— Task instructions —
Return, word for word, the lines of the material from the line containing "Given: Open Azure Cloud Shell icon" through the end of the material, inclusive. Leave the pictures out.
--- start of Supplied records ---
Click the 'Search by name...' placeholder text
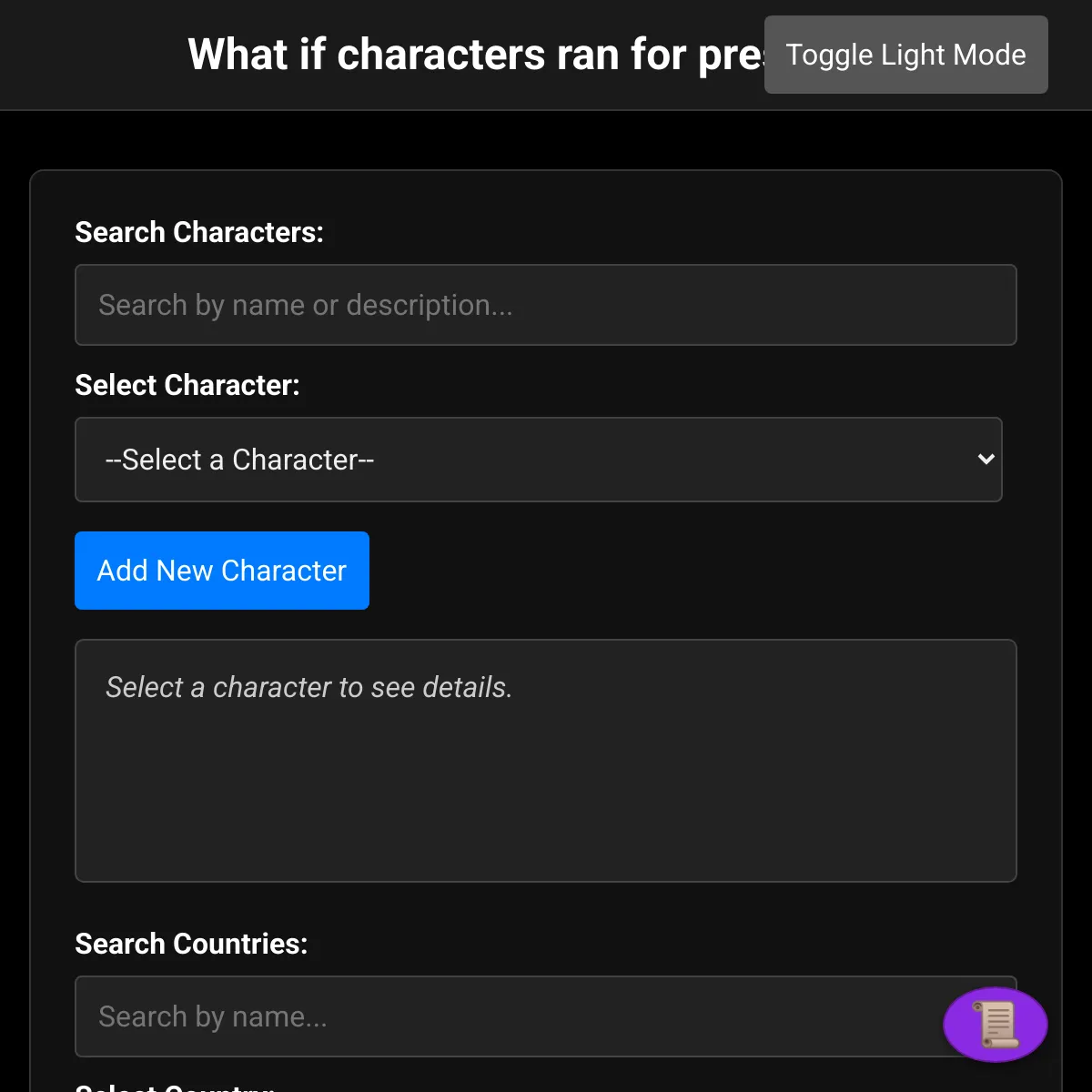 pyautogui.click(x=213, y=1016)
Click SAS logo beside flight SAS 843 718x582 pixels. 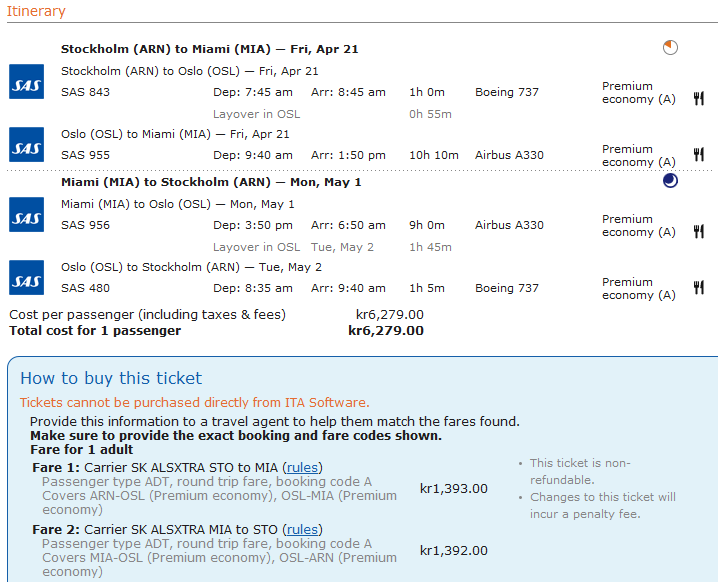coord(26,82)
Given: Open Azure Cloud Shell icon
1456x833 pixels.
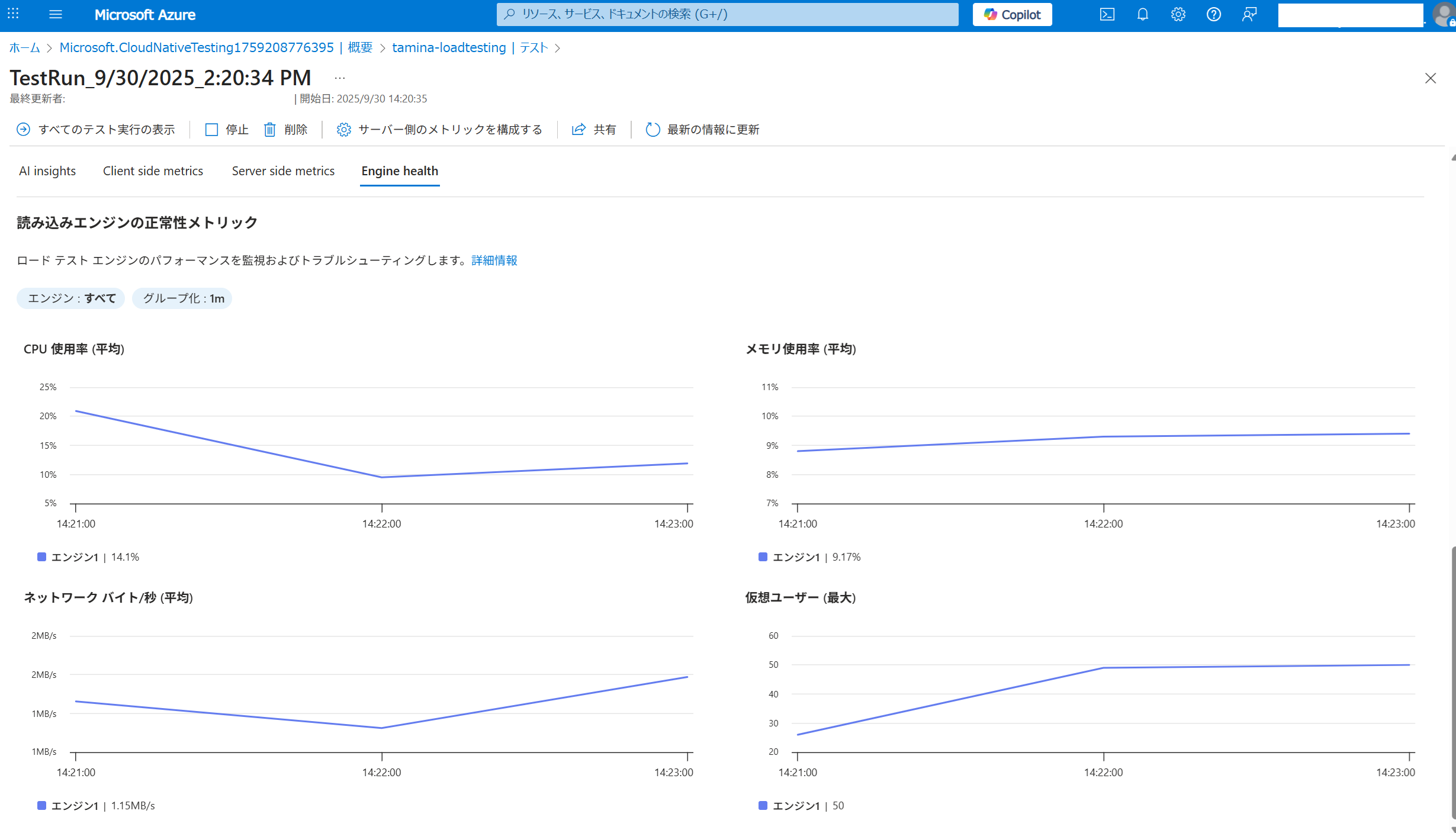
--- end of Supplied records ---
— Solution for this problem —
Given: Open Azure Cloud Shell icon
1456x833 pixels.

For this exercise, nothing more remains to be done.